Unfortunately it`s been sold.
The fool got all of £12.50 for it.


Mike


----------



## Shellsfeathers&fur (Jan 18, 2009)

Ron Magpie said:


> Do it- the more we make a fuss, the more chance it will have an effect.


Like what we do in Shelled! If only - may be we could get some of the Phibs to "help us out". We've got two at the moment - one who is incredibly rude and the other who takes in turtles, and then advertises them for sale on the free sites, keeps them in horrendous conditions, claims to run a rescue so advertises for free equipment which also regularly appears for sale, and posts on here adverts looking for yet more turtles.

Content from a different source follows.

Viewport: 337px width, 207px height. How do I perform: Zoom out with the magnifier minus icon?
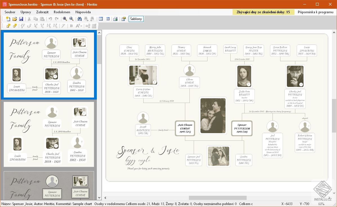click(x=71, y=19)
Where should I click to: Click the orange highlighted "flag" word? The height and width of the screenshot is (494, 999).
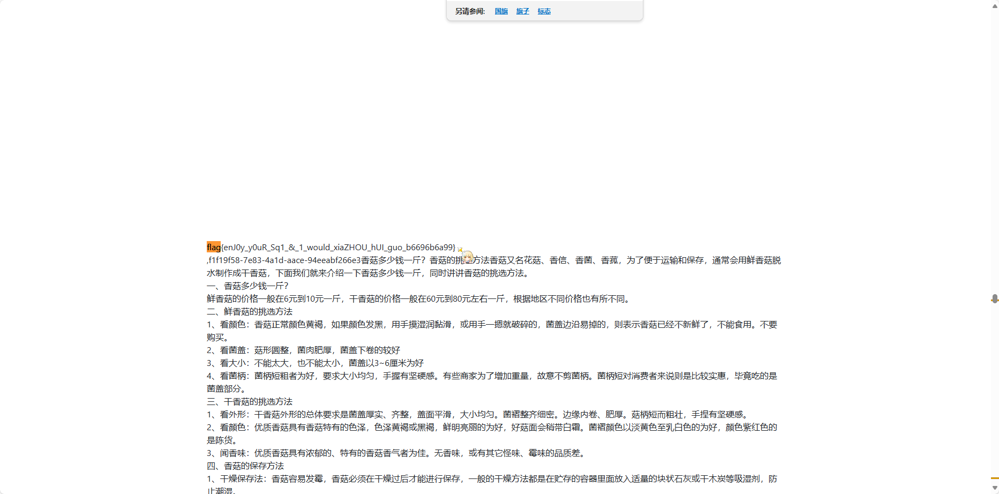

That advert on eBay was dreadful plus of course the "advertising it elsewhere so may not be able to complete the sale" is also a rule breaker.

Yet these people still continue.........................:censor:


----------



## micky0 (Jul 25, 2012)

Meefloaf said:


> appears Stu found the guys house.....
> 
> image


Love it :no1: I signed out as soon as I clicked on link and read t*sers ad on bonkers bay. I rambled on for ages to my poor OH , who bless , made me a cuppa . I dont know who I found I wanted to punch more him or the kn*bbers bidding. Beggers belief:banghead: Sadly there is worse than him out there and man it puts my back up .


----------



## Ron Magpie (Oct 11, 2009)

Stephen P said:


> Like what we do in Shelled! If only - may be we could get some of the Phibs to "help us out". We've got two at the moment - one who is incredibly rude and the other who takes in turtles, and then advertises them for sale on the free sites, keeps them in horrendous conditions, claims to run a rescue so advertises for free equipment which also regularly appears for sale, and posts on here adverts looking for yet more turtles.
> 
> That advert on eBay was dreadful plus of course the "advertising it elsewhere so may not be able to complete the sale" is also a rule breaker.
> 
> Yet these people still continue.........................:censor:


Hey, *I *help where I can! :2thumb: That's because I use both sections, though.


----------



## Shellsfeathers&fur (Jan 18, 2009)

Ron Magpie said:


> Hey, *I *help where I can! :2thumb: That's because I use both sections, though.


You do indeed :2thumb:


----------



## PigeonYouDead (Aug 9, 2013)

I reported it, because I'm a jobsworth; A lot of my animals are "second-hand / unwanted" and it *REALLY* :censor:s me off that people can be so callous about their so-called 'pets'. If you're not going to honour it with a decent life FOR IT'S WHOLE LIFE, then do everyone a favour and don't get it.

/endrant


----------



## Meefloaf (Mar 24, 2013)

aha how i wish you'd been here three months ago, we've had some fun people turn up


----------



## Ron Magpie (Oct 11, 2009)

Meefloaf said:


> aha how i wish you'd been here three months ago, we've had some fun people turn up


Yeah, but you hardly ever cause trouble anymore, Joe...:whistling2:


----------



## Meefloaf (Mar 24, 2013)

i've still got photo editing equipment ron


----------



## Ron Magpie (Oct 11, 2009)

Meefloaf said:


> i've still got photo editing equipment ron


Promises, promises...


----------



## soundstounite (Sep 6, 2009)

Ron Magpie said:


> Yeah, but you hardly ever cause trouble anymore, Joe...:whistling2:


Nah that's totally not true,he got us this wonderful strawberry wine Ron,turned me into a big green rage monster then put a tiny gun in my hands(insert bazooka) pulled up a small barbi, where i wouldn't have been happy without nuclear fallout. Can't believe a mate would do that to me:gasp:

Trouble is he's cool stands up when our hobby needs always says cheers for the thoughts is generous and cares about da froshe. What can I say? 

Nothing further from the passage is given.